We connect single-neuron physiology to single-cell molecular programs. Our work pairs electrophysiology with ultra-deep single-cell transcriptomics to define cell-type-resolved targets and immune signatures, and includes mechanistic studies of cellular homeostasis pathways in neurons.
At the developmental level, we study how neural circuits and immune responses evolve over time and under different conditions. The Luminex MAGPIX cytokine assay allows for the multiplexed measurement of cytokines and other immune markers, providing insight into neuro-immune interactions that influence brain development and disease. Together with techniques like microdialysis we can analyze the biochemical environment of the brain, monitoring changes in neurotransmitter and cytokine levels to understand how these factors shape neural development.

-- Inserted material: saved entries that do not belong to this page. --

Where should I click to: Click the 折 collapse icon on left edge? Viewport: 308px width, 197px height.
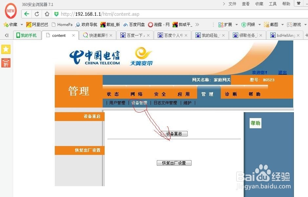coord(6,62)
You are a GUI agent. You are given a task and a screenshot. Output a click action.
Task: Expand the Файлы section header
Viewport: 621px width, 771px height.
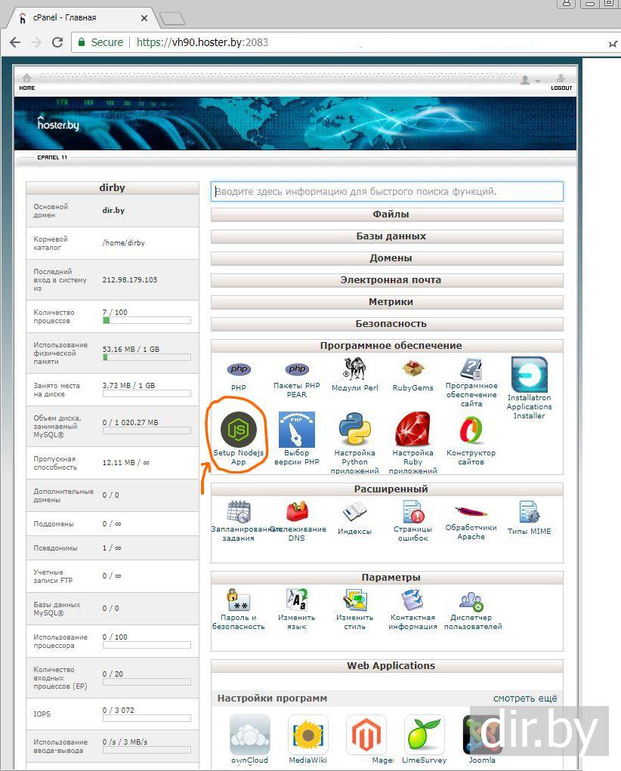(387, 214)
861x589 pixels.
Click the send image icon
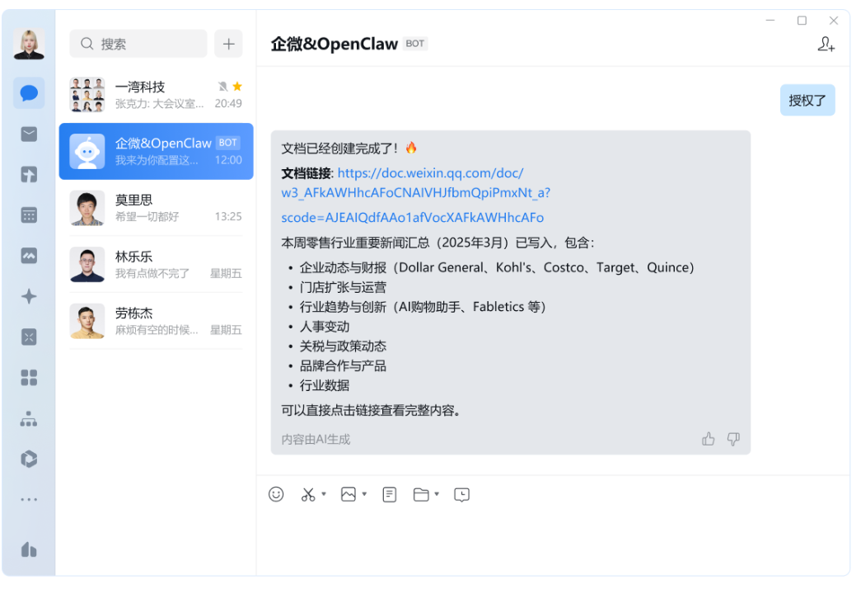pos(349,494)
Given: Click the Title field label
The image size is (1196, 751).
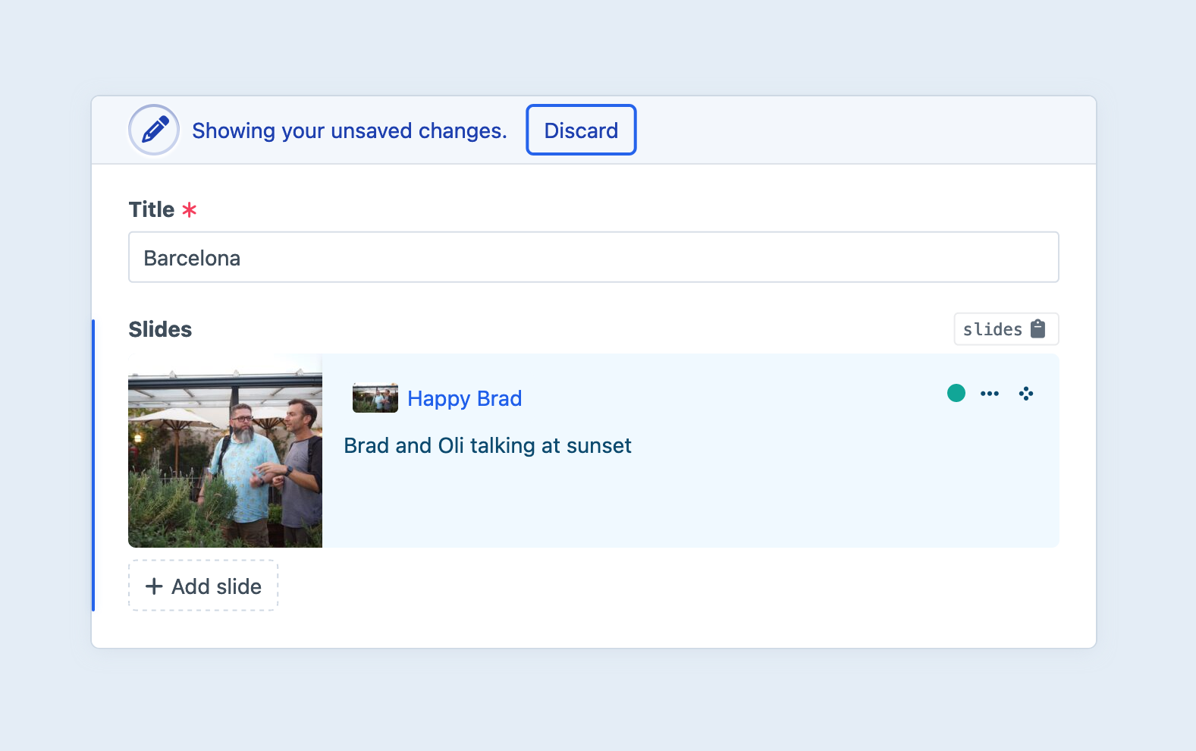Looking at the screenshot, I should click(152, 209).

At the behavioral level, we quantify how molecular and circuit perturbations translate into learning, memory and exploratory phenotypes in rodents. We combine standardized behavioral paradigms with high-resolution, video-based tracking (e.g., DeepLabCut, SimBa, MoSeq) and automated scoring to obtain reproducible, fine-grained measures of behavior. By integrating these outputs with physiological and molecular readouts, we test mechanistic links between synaptic function and behavior in disease-relevant models.